### Your instructions
The answer must be every line from the listing that holds the string "computer".

### Supplied material
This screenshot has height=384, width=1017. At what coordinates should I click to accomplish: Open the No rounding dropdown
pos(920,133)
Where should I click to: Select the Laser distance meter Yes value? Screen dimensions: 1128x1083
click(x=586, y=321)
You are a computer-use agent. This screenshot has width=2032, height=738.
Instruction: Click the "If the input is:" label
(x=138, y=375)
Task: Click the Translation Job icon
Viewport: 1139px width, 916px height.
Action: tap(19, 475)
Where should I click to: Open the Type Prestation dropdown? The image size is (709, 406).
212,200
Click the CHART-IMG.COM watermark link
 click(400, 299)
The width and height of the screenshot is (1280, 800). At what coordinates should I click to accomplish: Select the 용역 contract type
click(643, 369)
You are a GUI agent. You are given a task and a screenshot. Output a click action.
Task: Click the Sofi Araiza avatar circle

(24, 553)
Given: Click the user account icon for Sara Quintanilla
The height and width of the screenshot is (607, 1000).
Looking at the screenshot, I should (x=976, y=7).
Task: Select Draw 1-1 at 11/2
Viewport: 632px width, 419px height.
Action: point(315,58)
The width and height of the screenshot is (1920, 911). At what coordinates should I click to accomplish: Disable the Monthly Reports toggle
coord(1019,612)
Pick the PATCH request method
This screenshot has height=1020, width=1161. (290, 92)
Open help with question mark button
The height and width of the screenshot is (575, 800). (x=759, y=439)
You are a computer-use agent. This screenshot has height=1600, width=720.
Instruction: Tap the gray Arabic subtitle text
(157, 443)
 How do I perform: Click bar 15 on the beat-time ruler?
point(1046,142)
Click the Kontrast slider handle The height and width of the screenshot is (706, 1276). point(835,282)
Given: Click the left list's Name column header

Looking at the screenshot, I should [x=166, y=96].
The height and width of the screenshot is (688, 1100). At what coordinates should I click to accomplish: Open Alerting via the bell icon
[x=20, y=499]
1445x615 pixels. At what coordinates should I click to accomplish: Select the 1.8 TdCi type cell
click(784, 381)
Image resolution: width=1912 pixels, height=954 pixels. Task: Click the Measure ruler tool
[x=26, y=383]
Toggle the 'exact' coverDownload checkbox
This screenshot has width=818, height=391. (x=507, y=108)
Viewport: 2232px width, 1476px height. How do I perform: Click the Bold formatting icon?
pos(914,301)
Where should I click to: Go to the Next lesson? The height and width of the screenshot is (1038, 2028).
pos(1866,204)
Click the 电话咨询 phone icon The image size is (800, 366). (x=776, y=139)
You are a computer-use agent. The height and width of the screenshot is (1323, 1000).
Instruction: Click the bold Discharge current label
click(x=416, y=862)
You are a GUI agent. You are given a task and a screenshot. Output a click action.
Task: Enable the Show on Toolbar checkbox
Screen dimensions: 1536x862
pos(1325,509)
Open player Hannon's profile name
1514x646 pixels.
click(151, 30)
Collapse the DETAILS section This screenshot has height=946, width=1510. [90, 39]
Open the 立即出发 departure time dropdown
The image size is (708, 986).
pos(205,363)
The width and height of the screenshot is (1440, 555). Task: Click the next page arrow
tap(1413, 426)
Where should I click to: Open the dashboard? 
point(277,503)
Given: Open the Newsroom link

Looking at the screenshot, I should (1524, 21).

### Output for this task
You are a computer-use agent. This screenshot has width=2032, height=738.
You are a computer-use agent. This screenshot has height=1600, width=720.
You are a computer-use agent. The height and width of the screenshot is (1323, 1000).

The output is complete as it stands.